The PLG-GTA believes the event should have been moved off-site from the University of Toronto. By not doing so, the organizers required attendees to cross the CUPE 3902 picket lines. This strike is about precarious labour - an issue that deeply affects libraries and library workers in all sectors. This strike is also about the teaching conditions and wages of the University of Toronto’s teaching assistants and graduate student employees who are important friends and users of Toronto’s many libraries. Solidarity comes in many forms, but a mainstay of solidarity is the choice to not cross a picket line.
It has been pointed out that the iSchool has been operating uninterrupted since the strike began, and that other professional development events have run smoothly without attention being drawn. Clearly, the notoriety of the speaker and the visibility of the Bassam Lecture was a factor in the outcry from the library community. However, it behooves the PLG-GTA to acknowledge that the iSchool has been sending a very concerning message to students and to the community allowing professional development events to continue while there is a strike. The PLG-GTA condemns in no uncertain terms the efforts of the iSchool to silence criticism on Twitter by reporting a parody account.
Library school needs to be a space for students to explore all sides of issues that affect them now and into the future. To be the “agents of transformative change” that R. David Lankes wishes to encourage, students need to be able to form critique, express dissent and speak freely without fear of reproach.
In terms of the lecture itself, the PLG-GTA is bemused at its use of the phrase “radical librarians.” The definition of “radical” that Lankes offered at the lecture was threefold: fundamental, extreme and wicked cool.
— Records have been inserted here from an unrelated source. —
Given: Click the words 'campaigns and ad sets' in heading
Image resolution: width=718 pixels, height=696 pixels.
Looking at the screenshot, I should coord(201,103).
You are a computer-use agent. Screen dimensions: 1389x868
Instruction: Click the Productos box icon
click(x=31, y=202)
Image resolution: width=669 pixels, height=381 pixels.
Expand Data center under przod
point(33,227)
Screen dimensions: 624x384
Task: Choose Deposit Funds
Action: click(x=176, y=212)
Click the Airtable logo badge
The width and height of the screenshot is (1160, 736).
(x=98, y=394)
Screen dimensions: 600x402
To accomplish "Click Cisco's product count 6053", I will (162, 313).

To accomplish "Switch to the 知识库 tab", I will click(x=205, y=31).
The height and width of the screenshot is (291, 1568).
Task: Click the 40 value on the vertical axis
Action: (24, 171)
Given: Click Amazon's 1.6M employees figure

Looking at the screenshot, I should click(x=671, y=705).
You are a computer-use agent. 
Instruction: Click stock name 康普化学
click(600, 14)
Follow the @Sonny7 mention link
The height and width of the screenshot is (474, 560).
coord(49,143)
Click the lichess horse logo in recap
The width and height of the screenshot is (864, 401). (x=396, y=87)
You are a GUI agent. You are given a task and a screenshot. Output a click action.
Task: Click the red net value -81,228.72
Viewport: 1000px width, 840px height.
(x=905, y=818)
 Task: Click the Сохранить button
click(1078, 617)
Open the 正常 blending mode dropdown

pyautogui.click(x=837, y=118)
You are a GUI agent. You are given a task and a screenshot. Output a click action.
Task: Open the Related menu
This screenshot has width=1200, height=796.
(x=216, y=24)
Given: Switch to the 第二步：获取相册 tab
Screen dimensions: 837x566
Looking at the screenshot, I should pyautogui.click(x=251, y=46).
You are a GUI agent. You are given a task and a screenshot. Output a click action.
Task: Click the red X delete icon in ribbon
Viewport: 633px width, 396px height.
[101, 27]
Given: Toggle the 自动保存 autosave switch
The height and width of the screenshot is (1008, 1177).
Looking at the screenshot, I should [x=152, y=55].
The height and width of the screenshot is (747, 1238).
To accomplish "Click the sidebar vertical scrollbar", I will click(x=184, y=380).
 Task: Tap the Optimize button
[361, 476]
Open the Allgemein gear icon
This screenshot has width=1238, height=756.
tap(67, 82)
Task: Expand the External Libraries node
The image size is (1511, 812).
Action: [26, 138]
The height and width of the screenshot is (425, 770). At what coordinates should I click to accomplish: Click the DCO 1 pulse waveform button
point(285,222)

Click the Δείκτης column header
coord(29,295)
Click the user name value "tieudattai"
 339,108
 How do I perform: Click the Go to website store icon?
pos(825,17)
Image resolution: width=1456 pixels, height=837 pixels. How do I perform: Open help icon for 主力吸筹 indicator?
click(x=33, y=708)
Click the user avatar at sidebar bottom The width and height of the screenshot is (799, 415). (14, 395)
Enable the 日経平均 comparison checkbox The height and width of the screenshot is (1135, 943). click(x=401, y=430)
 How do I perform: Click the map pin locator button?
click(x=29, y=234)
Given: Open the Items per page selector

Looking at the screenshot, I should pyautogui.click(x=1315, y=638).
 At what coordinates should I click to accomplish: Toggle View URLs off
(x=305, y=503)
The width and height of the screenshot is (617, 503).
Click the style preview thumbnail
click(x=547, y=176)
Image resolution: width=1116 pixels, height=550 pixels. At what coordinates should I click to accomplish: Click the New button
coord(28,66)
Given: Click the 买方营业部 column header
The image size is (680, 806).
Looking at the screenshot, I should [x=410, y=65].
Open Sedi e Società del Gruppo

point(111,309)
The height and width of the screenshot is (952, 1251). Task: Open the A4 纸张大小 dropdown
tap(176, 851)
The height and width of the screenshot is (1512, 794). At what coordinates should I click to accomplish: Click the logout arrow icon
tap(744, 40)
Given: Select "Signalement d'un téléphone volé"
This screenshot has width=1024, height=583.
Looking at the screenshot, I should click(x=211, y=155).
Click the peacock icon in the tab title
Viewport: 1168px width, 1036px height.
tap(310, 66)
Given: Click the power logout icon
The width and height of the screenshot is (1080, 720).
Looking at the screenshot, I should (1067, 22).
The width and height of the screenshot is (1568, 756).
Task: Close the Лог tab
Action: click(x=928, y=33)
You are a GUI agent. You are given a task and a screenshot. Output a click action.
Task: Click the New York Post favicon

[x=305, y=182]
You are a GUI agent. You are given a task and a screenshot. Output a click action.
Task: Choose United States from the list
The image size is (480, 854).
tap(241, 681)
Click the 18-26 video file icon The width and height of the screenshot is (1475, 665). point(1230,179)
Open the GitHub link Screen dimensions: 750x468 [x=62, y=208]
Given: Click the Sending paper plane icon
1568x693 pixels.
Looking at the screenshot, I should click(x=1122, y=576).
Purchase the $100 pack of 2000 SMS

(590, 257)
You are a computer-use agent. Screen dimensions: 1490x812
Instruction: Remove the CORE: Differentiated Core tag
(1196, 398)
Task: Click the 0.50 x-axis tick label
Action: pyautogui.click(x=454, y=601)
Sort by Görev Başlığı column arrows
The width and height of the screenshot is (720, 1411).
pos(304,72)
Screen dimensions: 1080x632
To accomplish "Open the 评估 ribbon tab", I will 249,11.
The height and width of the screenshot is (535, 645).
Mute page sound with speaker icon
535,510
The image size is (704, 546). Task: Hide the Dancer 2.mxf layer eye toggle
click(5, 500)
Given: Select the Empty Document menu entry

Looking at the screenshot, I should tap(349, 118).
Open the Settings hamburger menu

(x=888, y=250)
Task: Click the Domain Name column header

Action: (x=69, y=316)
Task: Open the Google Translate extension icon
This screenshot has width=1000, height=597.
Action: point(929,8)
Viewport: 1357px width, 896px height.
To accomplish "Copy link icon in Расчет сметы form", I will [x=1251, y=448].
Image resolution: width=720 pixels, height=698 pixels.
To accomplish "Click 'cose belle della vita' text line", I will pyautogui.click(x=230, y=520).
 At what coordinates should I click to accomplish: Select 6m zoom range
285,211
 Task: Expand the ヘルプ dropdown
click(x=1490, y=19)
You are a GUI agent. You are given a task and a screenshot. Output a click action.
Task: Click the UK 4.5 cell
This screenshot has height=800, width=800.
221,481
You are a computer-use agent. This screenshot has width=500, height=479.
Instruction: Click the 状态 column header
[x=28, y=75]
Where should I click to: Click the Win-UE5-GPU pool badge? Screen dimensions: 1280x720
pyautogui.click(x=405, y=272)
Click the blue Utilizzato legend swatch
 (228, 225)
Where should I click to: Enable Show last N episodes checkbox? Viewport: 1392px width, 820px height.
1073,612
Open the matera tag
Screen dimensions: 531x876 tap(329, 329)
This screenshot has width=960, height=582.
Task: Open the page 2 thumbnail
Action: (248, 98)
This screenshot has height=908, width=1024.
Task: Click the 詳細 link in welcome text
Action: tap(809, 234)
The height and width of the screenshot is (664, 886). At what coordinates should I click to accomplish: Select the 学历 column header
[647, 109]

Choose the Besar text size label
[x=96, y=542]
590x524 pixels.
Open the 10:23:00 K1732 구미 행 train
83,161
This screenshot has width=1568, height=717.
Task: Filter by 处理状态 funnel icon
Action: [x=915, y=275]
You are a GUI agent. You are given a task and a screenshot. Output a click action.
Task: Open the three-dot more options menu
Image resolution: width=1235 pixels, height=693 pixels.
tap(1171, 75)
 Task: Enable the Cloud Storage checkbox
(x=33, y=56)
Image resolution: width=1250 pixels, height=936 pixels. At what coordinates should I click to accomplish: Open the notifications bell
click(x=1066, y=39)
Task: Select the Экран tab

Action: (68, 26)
We prefer the following definition offered by Merriam-Webster :
“favoring extreme changes in existing views, habits, conditions, or institutions”
To co-opt a powerful word with a caricature is insulting to those who are trying to effect grassroots change in a system that is widely believed to be compromised by a flooded job market made up of increasingly precarious labour conditions. The assertion that we are typically “unbiased agents standing ready to serve,” but should instead be “agents of transformative change” is contradicted by the circumstances surrounding this event.
Finally, the PLG-GTA wishes to explicitly condemn Lankes’ use of the term “riots” to characterize the continuing situation in Ferguson, Missouri. Choosing the word “riots” to describe months of peaceful protests in the face of systemic racism and injustice is precisely a symptom of the issues at hand in Ferguson, and beyond.
The PLG-GTA’s views are not a personal attack or criticism of students who crossed the picket line in order to attend the event. We take primary issue with the decisions made by the iSchool, the event planners, and the speaker who encouraged attendees to cross in the first place and in doing so also demonstrated a complete disregard for the implications of hosting an event on radical librarianship on the wrong side of a picket line.